Mas, o que se entende por qualidade dos contextos educativos?
Não existe uma definição única de qualidade, uma vez que todas as definições refletem necessidades e prioridades, valores e crenças, e as ideologias daqueles que organizam os serviços [2].
Apesar da relatividade do conceito, os resultados da investigação sobre o desenvolvimento das crianças têm revelado um conjunto de componentes da qualidade, altamente relacionados entre si, que se encontram associados aos resultados positivos das crianças. Assim, falamos de:
- qualidade estrutural – engloba características do ambiente de prestação de cuidados, muitas vezes dependentes de diretrizes governamentais (e.g., dimensão do grupo de crianças, rácio adulto-crianças, formação dos/as profissionais, espaço disponível por criança) [3, 4];
- qualidade de processo – integra as experiências que são disponibilizadas às crianças nesse contexto, isto é, as interações com os adultos que se ocupam delas, o seu envolvimento com os materiais e as atividades que promovem a aprendizagem.

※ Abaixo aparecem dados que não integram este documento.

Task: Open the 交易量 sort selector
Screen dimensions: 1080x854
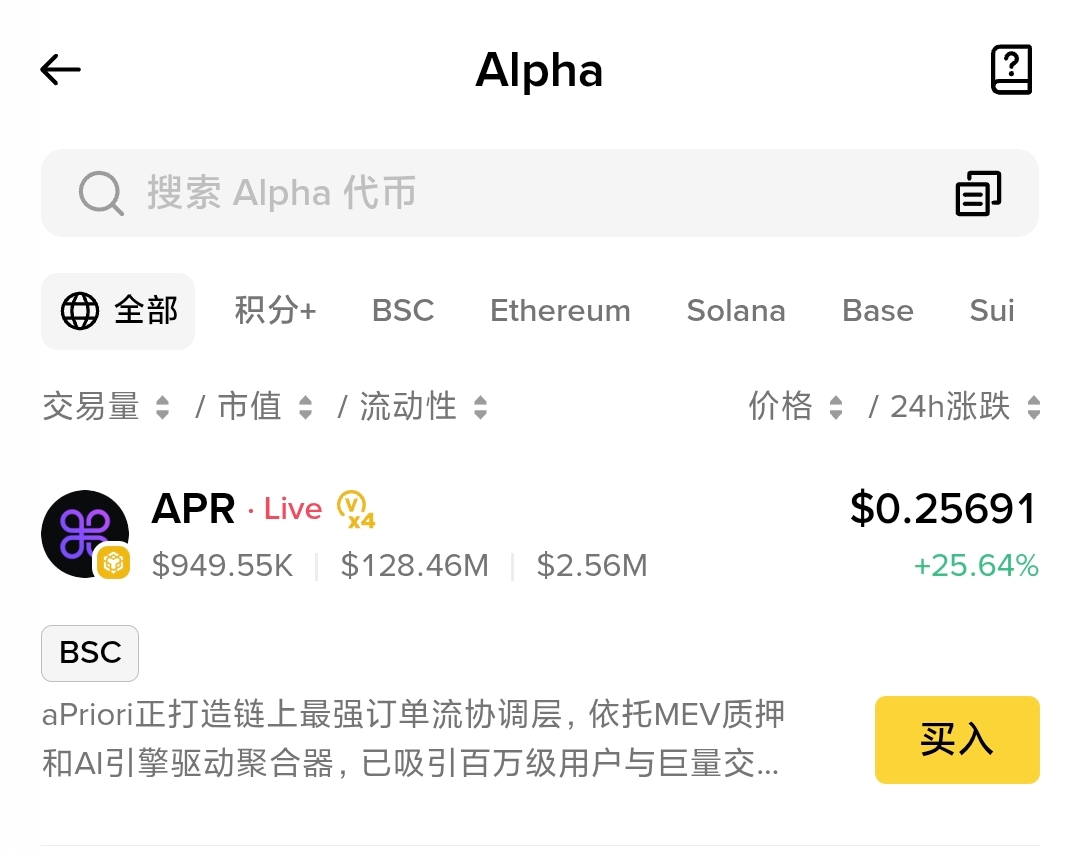Action: click(106, 406)
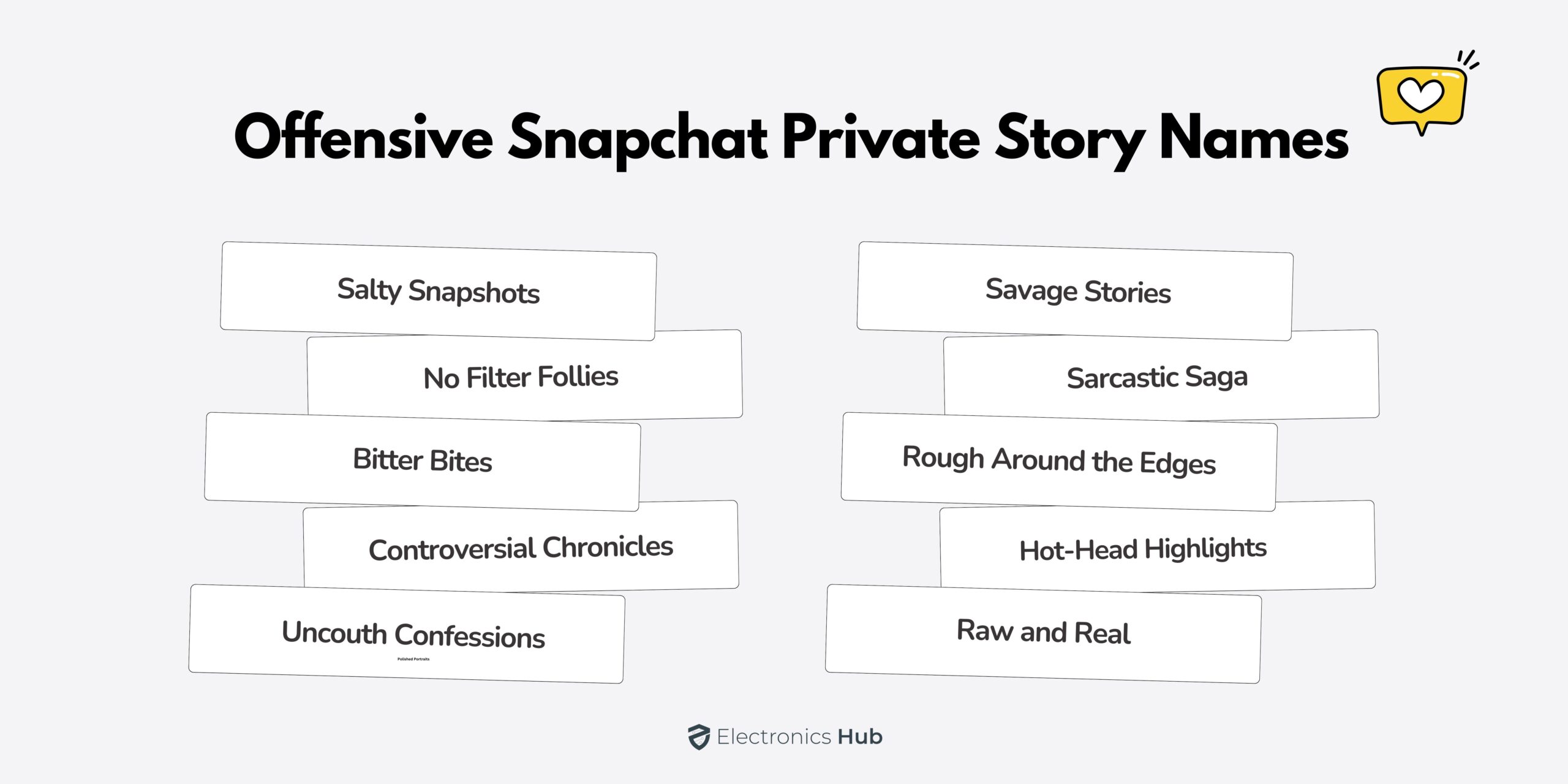Click the word Names in the title
1568x784 pixels.
coord(1254,138)
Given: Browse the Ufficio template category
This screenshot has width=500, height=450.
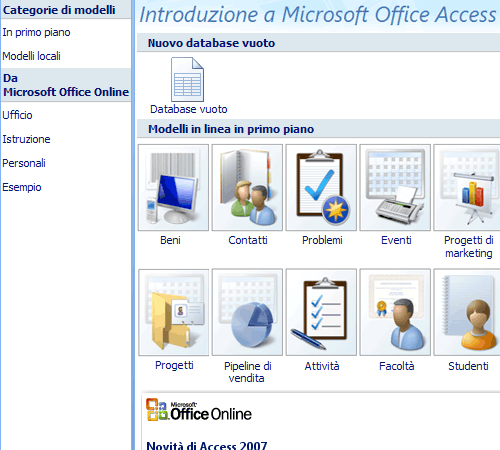Looking at the screenshot, I should click(17, 115).
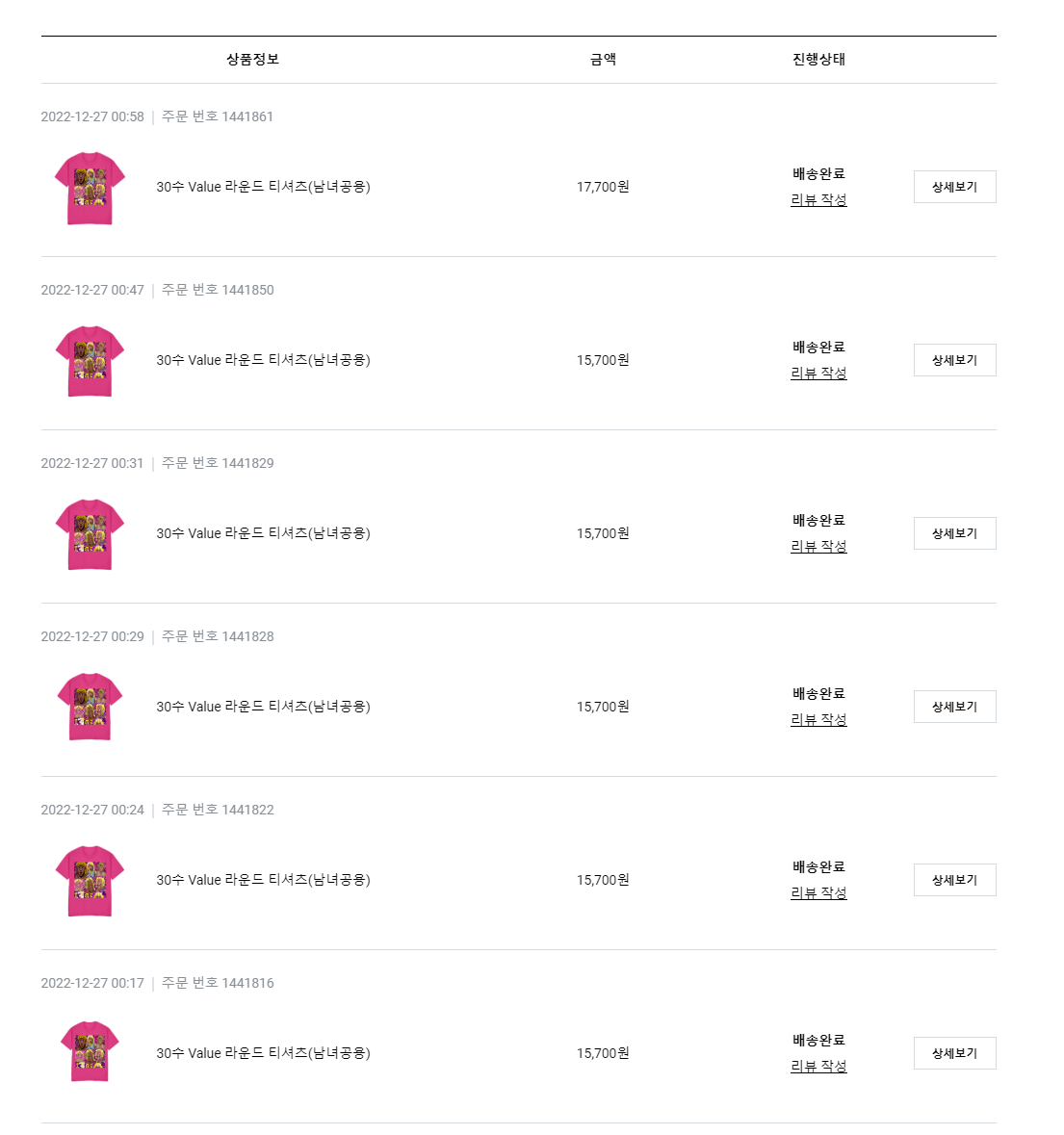Open product name of 17,700원 order
Screen dimensions: 1064x1135
click(x=263, y=187)
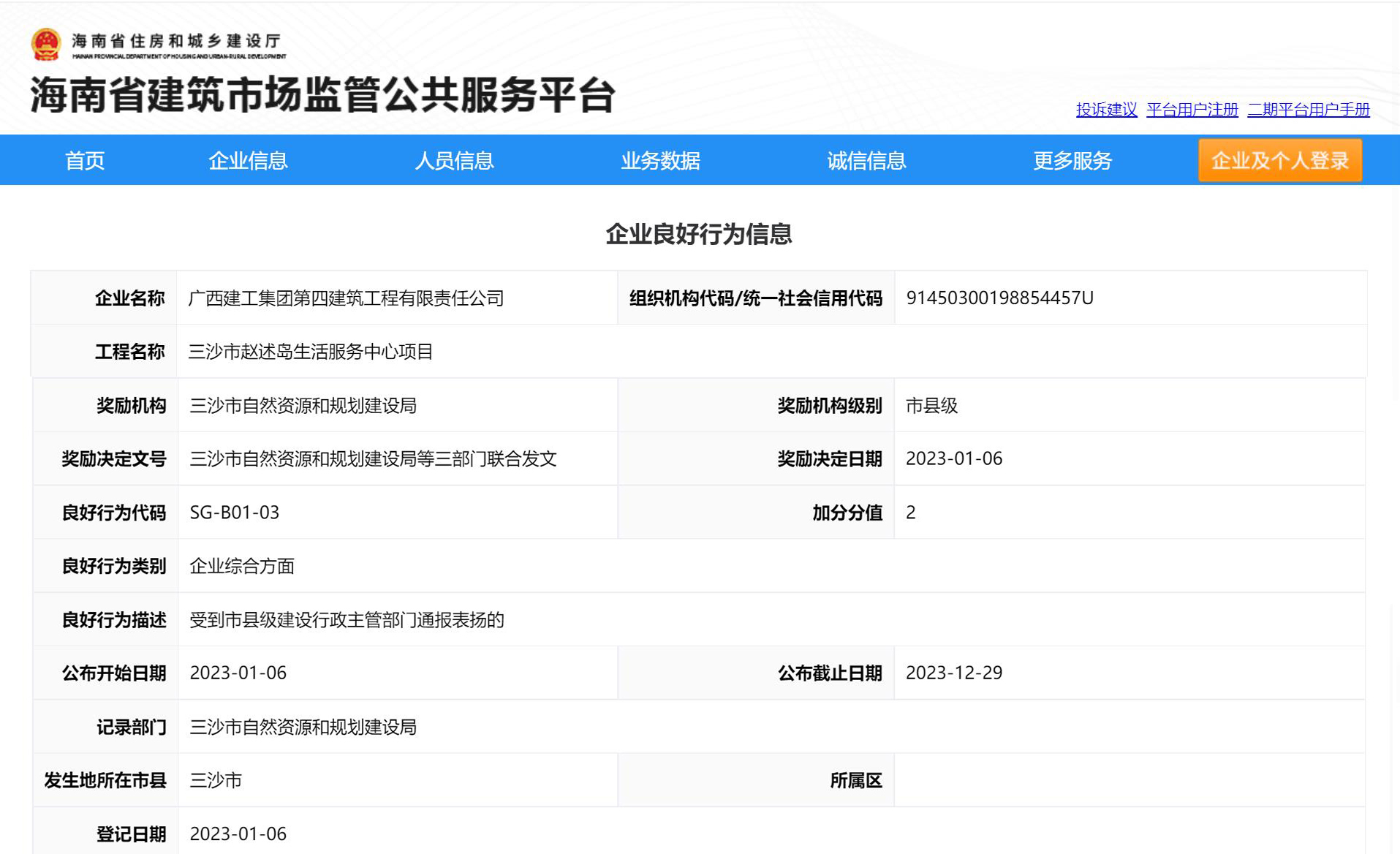
Task: Open the 投诉建议 link
Action: (1106, 110)
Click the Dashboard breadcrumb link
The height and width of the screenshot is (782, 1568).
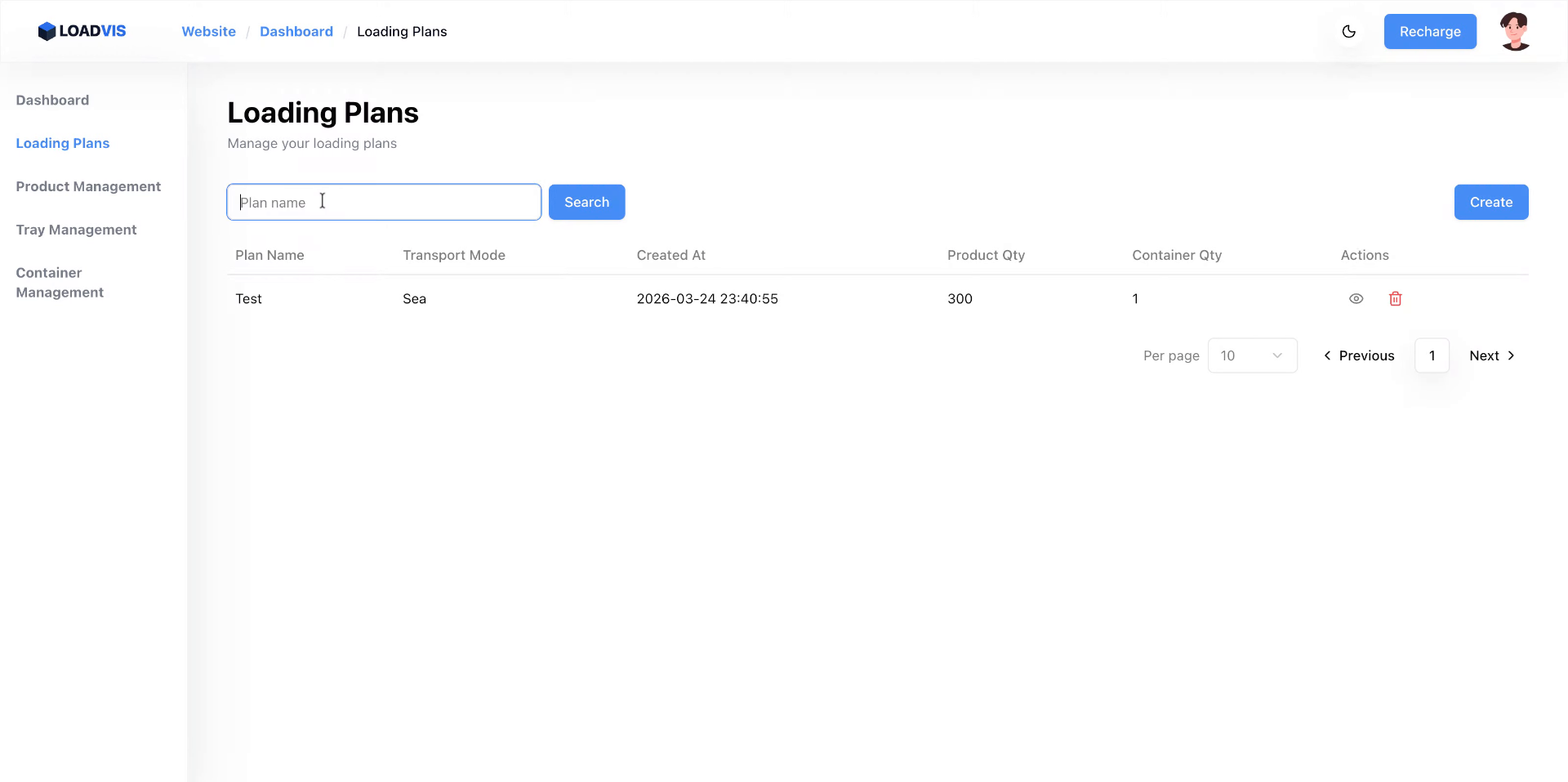click(296, 32)
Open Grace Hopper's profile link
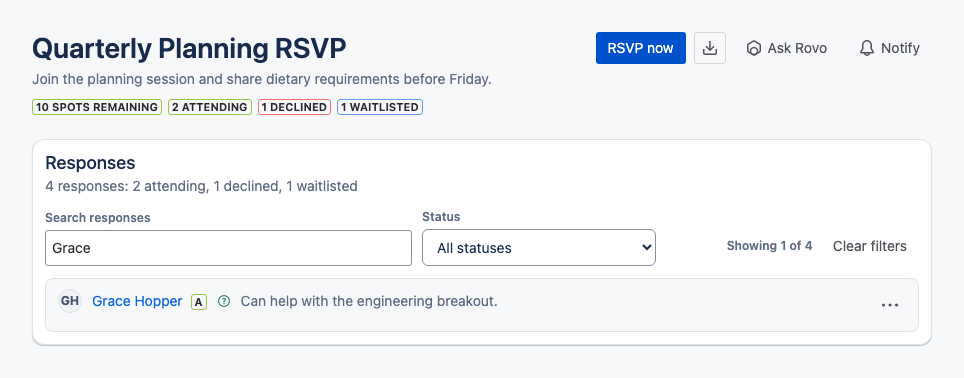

A qualidade de processo pode ser considerada a medida de qualidade mais proximal [5, 6], isto é, as crianças que frequentam contextos educativos de elevada qualidade preenchem o seu tempo com atividades lúdicas com os adultos e pares e exploram os materiais de forma adequada à sua idade e estádio de desenvolvimento.
E a qualidade é fundamental porque…
Os resultados de numerosos estudos têm demonstrado que a qualidade dos contextos educativos é fundamental por se encontrar associada ao desenvolvimento social, cognitivo, das funções executivas e da linguagem das crianças [7]. As crianças que frequentam contextos educativos de elevada qualidade, geralmente, são mais seguras do ponto de vista emocional, mais auto-confiantes, mais competentes no uso da linguagem, apresentando, também, um maior desenvolvimento cognitivo [8]. Foram também encontrados efeitos positivos nos indicadores de sucesso a longo prazo, na adolescência e na idade adulta, nomeadamente no aumento nas taxas de emprego, na diminuição nas taxas de delinquência / criminalidade e de gravidez na adolescência [9, 10].
Por outro lado, as crianças integradas em contextos de baixa qualidade encontram-se em risco de apresentarem, a longo prazo, resultados desenvolvimentais mais “pobres”, incluindo apatia, falta de competências escolares e comportamentos inadequados [8]. Estes resultados reforçam a importância, para o desenvolvimento das crianças, de contextos educativos ricos em experiências que envolvem a linguagem falada ou escrita, onde são fornecidas às crianças oportunidades para explorarem o ambiente e providenciados modelos construtivos de linguagem, de leitura e de aprendizagem.
Alguns recursos úteis
Vários documentos e recursos podem apoiar o desenvolvimento de práticas educativas de elevada qualidade, dos quais destaco:
- Orientações Curriculares para a Educação Pré-Escolar [11]
- Manual de Processos-Chave Creche [12]
- Developmentally appropriate practice in early childhood programs serving children from birth through age 8 [13]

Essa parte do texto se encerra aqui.